A few years ago, handgun possession was banned under District of Columbia law. The law prohibited the registration of handguns and made it a crime to carry an unregistered firearm. Furthermore, all lawfully owned firearms had to be kept unloaded and dissembled or bound by a trigger lock unless they are being used for lawful recreational activities or located in a place of business.
Dick Heller was a special police officer in the District of Columbia. The District refused Heller’s application to register a handgun he wished to keep in his home. He filed a lawsuit in the Federal District Court for the District of Columbia on Second Amendment grounds. Heller sought an injunction against enforcement of the bar on handgun registration, the licensing requirement prohibiting the carrying of a firearm in the home without a license, and the trigger-lock requirement insofar as it prohibits the use of functional firearms within the home.

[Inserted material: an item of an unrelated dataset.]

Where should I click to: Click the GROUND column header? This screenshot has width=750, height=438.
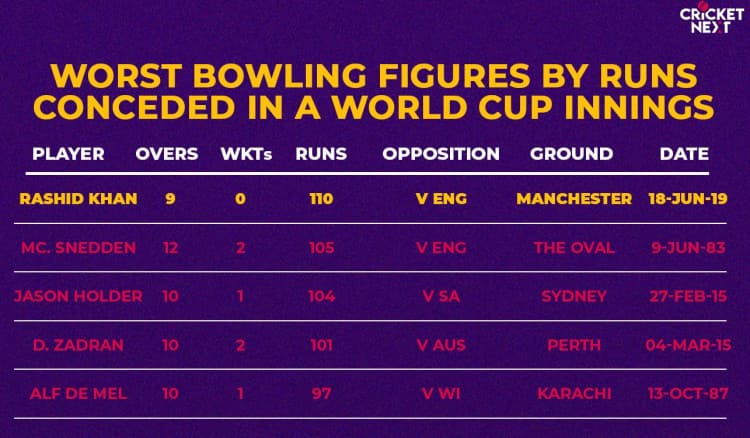point(572,154)
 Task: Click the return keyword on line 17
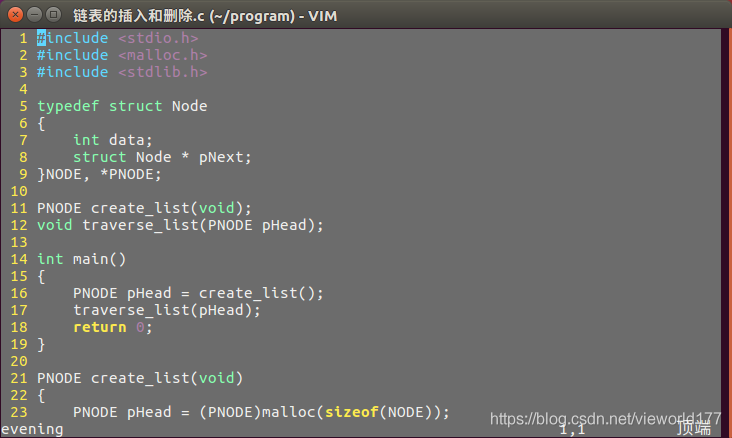[99, 327]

The case eventually ended up in the United States Supreme Court. The Court’s opinion, authored by the brilliant Justice Antonin Scalia, found the D.C. law to be unconstitutional and held that:
The Second Amendment protects an individual right to possess a firearm unconnected with service in a militia, and to use that arm for traditionally lawful purposes, such as self-defense within the home.
The handgun ban and the trigger-lock requirement (as applied to self-defense) violated the Second Amendment. The total ban on handgun possession in the home amounted to a prohibition on an entire class of arms that Americans overwhelmingly chose for the lawful purpose of self-defense. This prohibition fails constitutional muster under any standard of scrutiny. Similarly, the requirement that any lawful firearm in the home be disassembled or bound by a trigger lock would make it impossible for citizens to use arms for the core lawful purpose of self-defense and is therefore unconstitutional.
However, the Court also held that the 2nd Amendment right is not a right to keep and carry any weapon in any manner and for any purpose. The Court has upheld gun control legislation including prohibitions on concealed weapons and possession of firearms by felons and the mentally ill, laws forbidding the carrying of firearms in sensitive places such as schools and government buildings. Each state has vastly different laws governing these prohibitions.
The bottom line is this. Qualifying Americans have an individual right to keep and bear arms. That is and will always be true regardless of the debate on gun control measures. The only way to change this fact would be by the process of passing a Constitutional Amendment repealing the 2nd Amendment.
You will not see this action taken in your lifetime.